We note as a preliminary matter that defendants’ failure to except to the findings of the referee that plaintiffs were vested with superior record title to the disputed lands makes the referee’s findings conclusive on appeal. In Re Hayes, 261 N.C. 616, 135 S.E. 2d 645 (1964). Therefore, the sole question presented for review is whether defendants’ possession of the disputed lands amounts to adverse possession under the well-settled principles of law in this state.
Under G.S. 1-40, adverse possession against an individual without color of title must run for 20 years before title ripens in the adverse possessor and is extinguished in the former owner. Adverse possession is defined as “the actual, open, notorious, exclusive, continuous and hostile occupation and possession of land of another” for the statutory period. Webster, Real Estate Law in North Carolina, Section 286 (Hetrick rev. 1981).
There was evidence at the referee’s hearing that tended to show isolated acts of possession on the part of defendants as to portions of the disputed area. Mrs. Grohman testified that when the family division of the property of her mother and father was made, that it was her understanding that her land went to an iron stake and that it was her understanding that the property conveyed to her by her mother included the lands and premises which are the subject of this action. The property actually conveyed to Mrs. Grohman was by a deed that failed to convey the disputed lands.
This evidence, contained in the referee’s report and in the transcript of the referee’s hearing, was sufficient to support the district court’s finding that
This testimony was apparently the basis of a conclusion by the Referee that the property claimed by Mrs. Grohman was within the boundaries of lands believed and claimed to be *448theirs as a matter of right and title from and after the deed to Mrs. Grohman from her mother.

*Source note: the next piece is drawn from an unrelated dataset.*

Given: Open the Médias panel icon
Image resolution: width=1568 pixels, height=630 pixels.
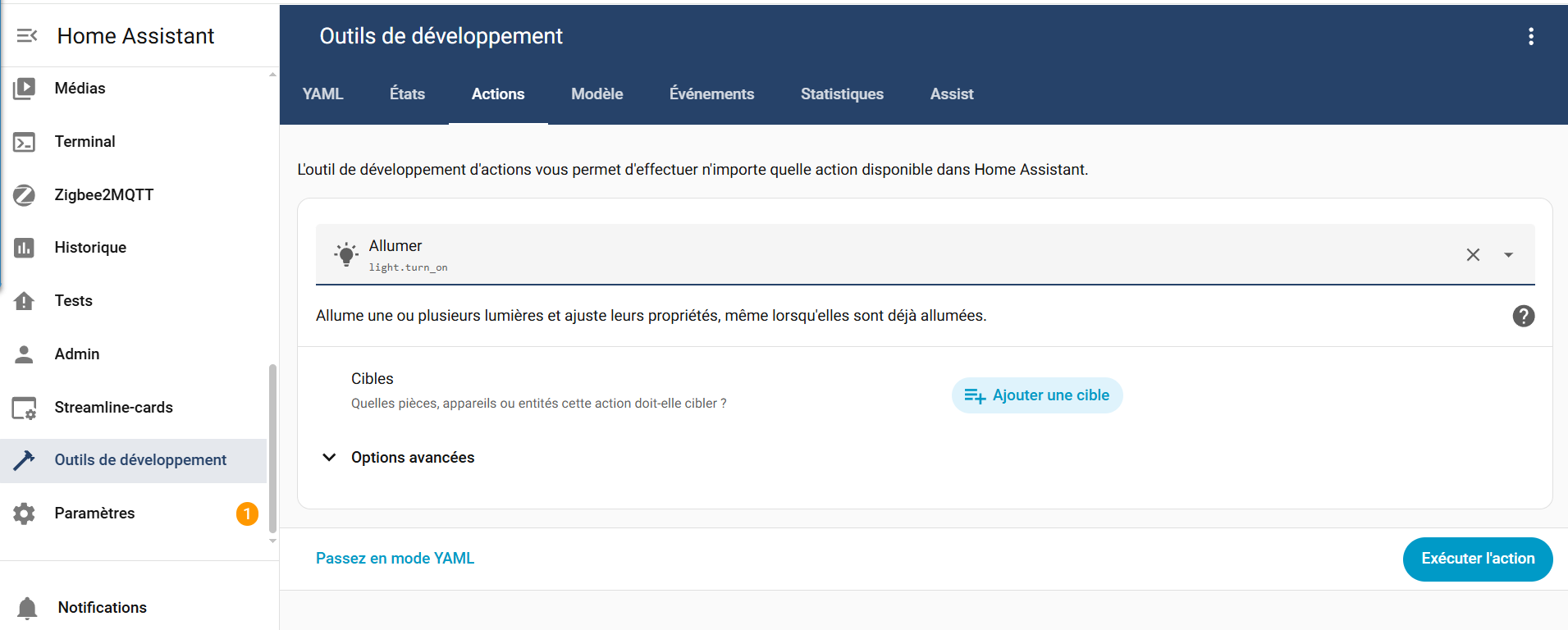Looking at the screenshot, I should pos(25,89).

In Sipe v. Blankenship, 37 N.C. App. 499, 246 S.E. 2d 527 (1978), cert. denied, 296 N.C. 411, 251 S.E. 2d 470 (1979), this court held
It is the rule in this State that a grantee’s occupation of land beyond the boundary called for in his deed under the mistaken belief that it was covered by the description in his deed will not be considered to be adverse. Thus, where a grantee goes into possession of a tract of land conveyed and also takes possession of a contiguous tract under mistaken belief that the contiguous tract is also included within the description of his deed, no act on his part, however exclusive, open and notorious, will constitute adverse possession of the contiguous tract prior to the time he discovers that the disputed area was not covered by the description in this deed.
Id. at 505, 246 S.E. 2d at 532.
It is interesting to note that in Sipe v. Blankenship, supra, the following testimony appears
I am not claiming any of Mr. Sipes’ land. Just ours. I’m claiming where the old line was set up. What’s always been the old line. My mother pointed out to me where this old line was.

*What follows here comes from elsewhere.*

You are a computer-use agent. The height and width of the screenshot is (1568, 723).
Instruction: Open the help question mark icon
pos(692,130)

37 N.C. App. at 506, 246 S.E. 2d at 532.
Here, there was similar testimony from Mrs. Grohman:
[O]ur dad took us down and showed us the iron stake at each point . . . and said that was the property I was getting
The iron stake that he showed me on what I call the right side, that’s the iron stake in question here today. The iron stake lines up with the hedgerow . . . [my husband] and I possessed that property. It was our property.

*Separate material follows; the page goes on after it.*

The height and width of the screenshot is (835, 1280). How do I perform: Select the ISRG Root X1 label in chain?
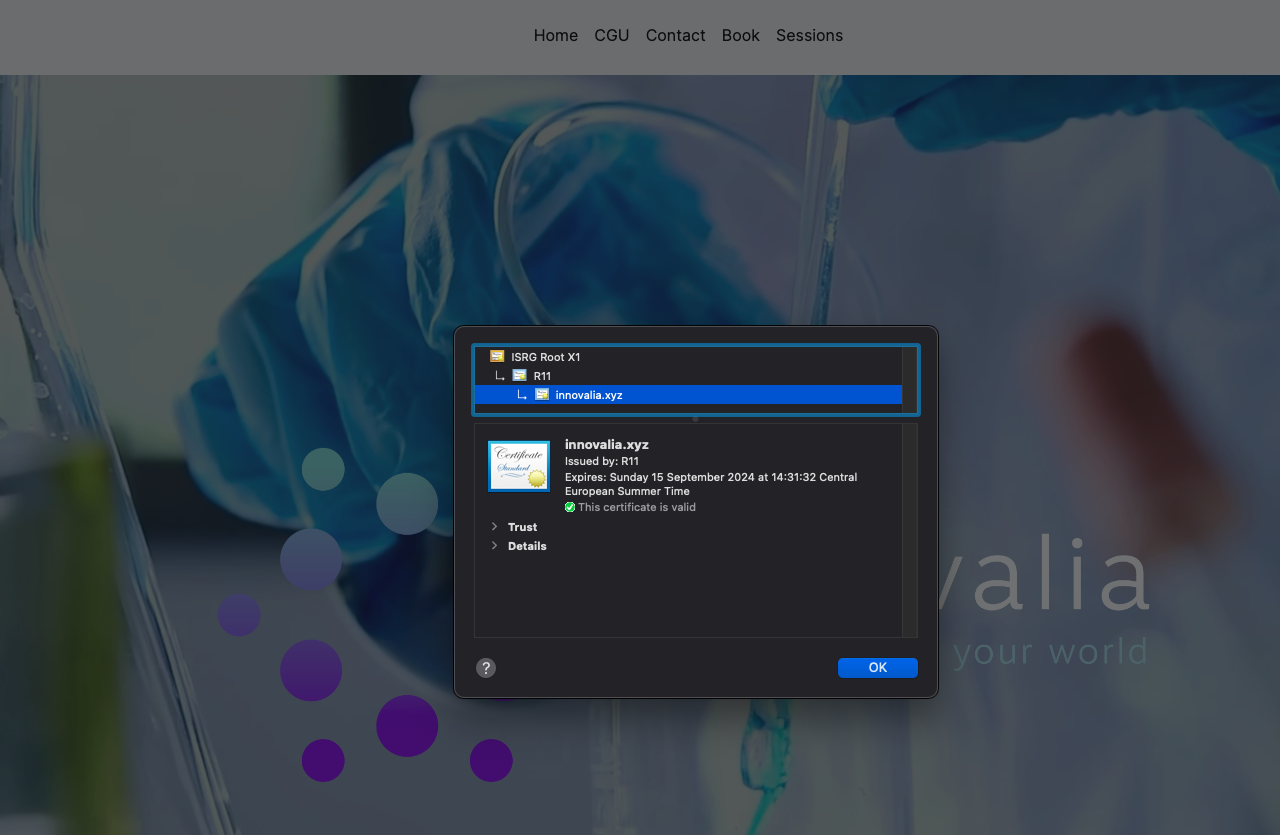coord(545,357)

Mr. H. G. Grohman testified at the referee’s hearing, “[n]ow with regard to this 50 feet in question, [Mrs. Grohman] and I recognized that as our 50 feet throughout the years.”
*449In view of this testimony from defendants, there was sufficient evidence from which the district court could find and conclude that defendants exercised possession over the disputed area solely because they believed that it was in fact their land and that it was included in the description contained in their deed. Such possession may not be considered adverse. Sipe v. Blankenship, supra; Price v. Whisnant, 236 N.C. 381, 72 S.E. 2d 851 (1952); Garris v. Butler, 15 N.C. App. 268, 189 S.E. 2d 809 (1972). But see, Chambers v. Chambers, 235 N.C. 749, 71 S.E. 2d 57, reh. den. 236 N.C. 766, 72 S.E. 2d 8 (1952); Battle v. Battle, 235 N.C. 499, 70 S.E. 2d 492 (1952).
Defendants argue on appeal that the deed conveying the property to Mrs. Grohman said that the distance along the road right of way was 242 feet to a stake and that since defendant is presumed to know what was in the deed, the possession of the 50 feet not embraced in the deed can only be adverse. We disagree. The evidence clearly shows that Mr. and Mrs. Grohman both thought the land was theirs and there was no intent to hold the 50 feet in question adversely to anyone. “It is the occupation with the intent to claim against the true owner, which renders the entry and possession adverse.” Gibson v. Dudley, 233 N.C. 255, 63 S.E. 2d 630 (1951).
For the foregoing reasons, the order of the district court quieting title to the disputed land is
Affirmed.
Chief Judge HEDRICK and Judge Whichard concur.